Andrews shares his perspective on what the Covid conversation has become, inside and out of AT. “The mask conversation with some has become so sensitive, but there are very, very strong feelings out there. It’s almost taken away from how simple the mask conversation is. It has turned into a political, different conversation, and some conversations have been tough. They understand we have to wear them, but they are struggling to wear masks at home, so we imagine the student would be struggling versus parents who ask, ‘What do you mean they aren’t wearing their mask correctly?’”

Indian Trail administration, due to the plausible ignorance of younger students, has not dealt with any student refusal to comply with Covid regulation.

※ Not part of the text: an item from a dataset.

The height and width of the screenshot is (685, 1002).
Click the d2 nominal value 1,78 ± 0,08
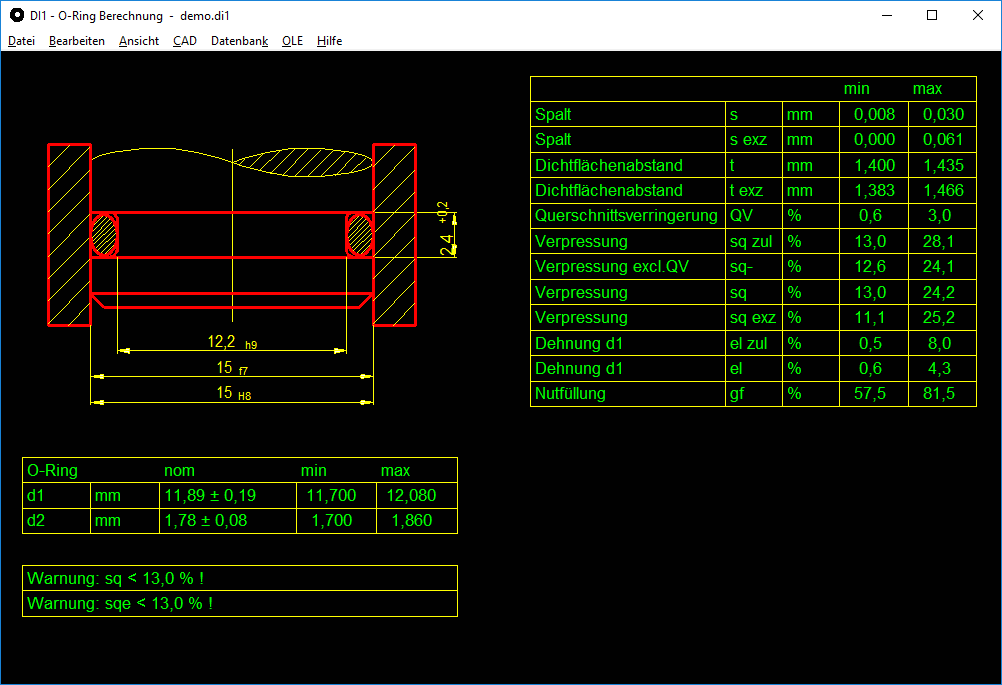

Those who express strong opinions over guidelines at school likely repeat words uttered at home, but with junior high students, opinions never hinder the ability to satisfy expectations.

“As kids get older, as I was a high school teacher most of my career, and I noticed that over four years, kids would become more of their own independent thinkers as they get older. I know some kids here have expressed that they don’t believe in it, but they still comply [with Covid guidelines],” said Jambrose. 

Opinions infiltrating the factual Covid conversation extend from the student body into the AT faculty. Staff members watch masks slip before administration does, and their perceptions often shape students’ adherence to Covid policy and guidelines.

Covid policy is a debated issue at AT as reflected in the Blazer staff and student body. The rebuttals and strong opinions regarding preventative measures create the controversial floor missing from Indian Trail, thus creating the varying levels of compliance to Covid guidelines between the two schools.